§ **Required work**
1. Do these statements agree with the press release about Tokyo University of Information Science and DaVinci Resolve? Answer yes or no for each, quoting the deciding words of the release. (a) The university installed 10 sets of DaVinci Resolve Speed Editor. (b) The university installed three ATEM Mini Pros. (c) The elective video editing class is mainly for seniors.
2. In the press release about Tokyo University of Information Science and DaVinci Resolve, what position does Jun Asakawa hold?
3. Continue the press release about Tokyo University of Information Science's adoption of DaVinci Resolve from the point where it stops.

§ **Supplied text**
Tokyo, Japan - Blackmagic Design announced today that the Tokyo University of Information Science (TUIS) uses DaVinci Resolve as their post production software for students for all of their online post production classes. The university, who is a certified training partner for DaVinci Resolve, has also installed 10 sets each of DaVinci Resolve Studio, DaVinci Resolve Micro Panel and DaVinci Resolve Speed Editor for more advanced classes, as well as an URSA Broadcast and 10 sets of Blackmagic Pocket Cinema Camera 4K and two ATEM Mini Pros.
The faculty of Informatics at the TUIS offers a wide range of academic fields, including systems engineering, data science and media design, with a focus on computer based informatics.
Jun Asakawa, a professor of the Audio Visual Laboratory, says: "We have an elective class for mainly freshmen to learn video editing and we had been using different software to teach it. But due to the situation of Covid-19, we had to turn our classes online."

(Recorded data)
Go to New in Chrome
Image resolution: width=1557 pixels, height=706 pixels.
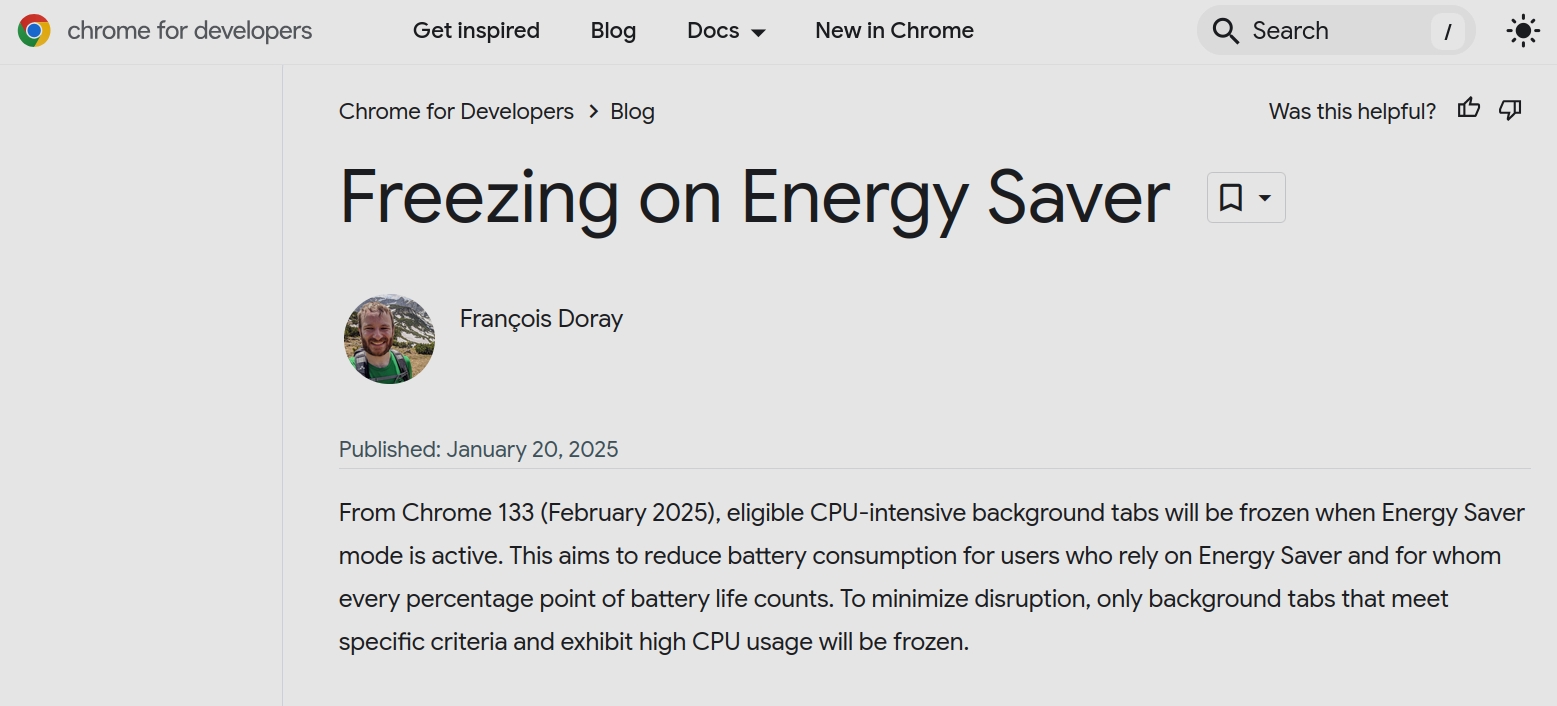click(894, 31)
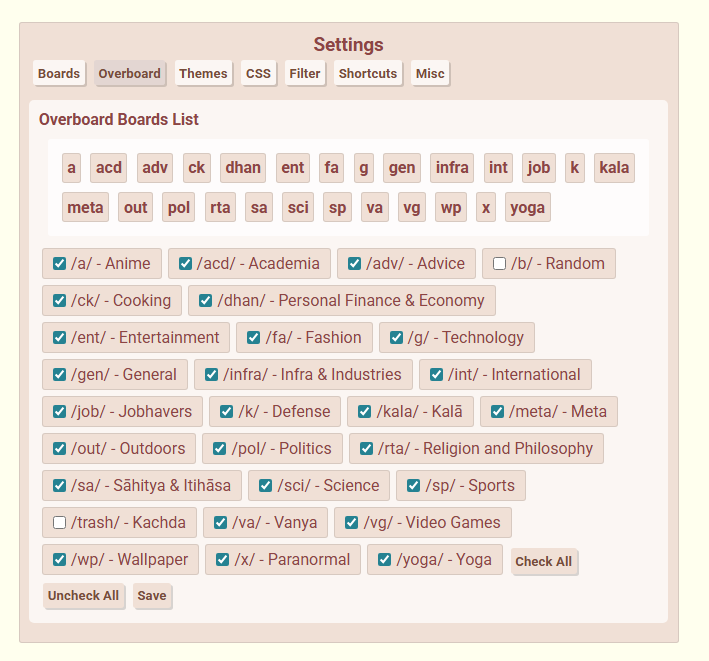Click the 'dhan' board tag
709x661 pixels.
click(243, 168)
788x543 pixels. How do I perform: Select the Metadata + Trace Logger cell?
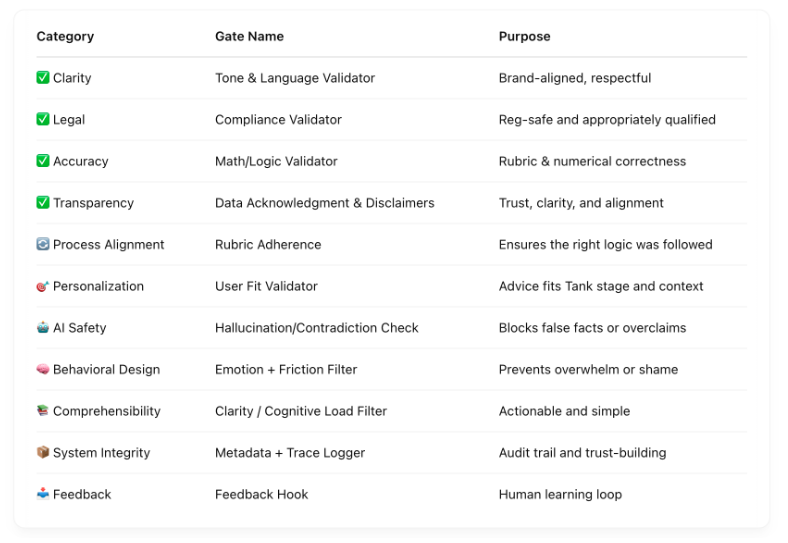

§ **Answers for each item**
1.
(a) Yes: "has also installed 10 sets each of DaVinci Resolve Studio, DaVinci Resolve Micro Panel and DaVinci Resolve Speed Editor"
(b) No: "two ATEM Mini Pros"
(c) No: "an elective class for mainly freshmen"

2. He is a professor of the Audio Visual Laboratory.

3.
With no access to the university's facilities, and even if they did, it was impossible to have social distance because 70 or so students would be in a classroom . Asakawa had to find a way to conduct practical classes in the future. "I couldn't have all the students using the same software at home that we had been using in the studio, and I did not want them to pay for subscription based software. That's how we ended up with the free version of DaVinci Resolve.”
Asakawa continued: "We had students install DaVinci Resolve on their laptops, which the school gives to all freshmen. They used their smartphones to shoot and edit them in DaVinci Resolve for their assignments."
As a certified training partner for DaVinci Resolve, Asakawa and other faculty were ready to teach DaVinci Resolve in the class. They have learned the software as trainers and felt confident it would be a good application for their students to use. Unlike conventional film schools, TUIS is not a place that attracts only students who are interested in video and film. Many of the students in the online class with DaVinci Resolve had no experience in video production at all, but they were able to complete their work while presenting their own production progress via ZOOM.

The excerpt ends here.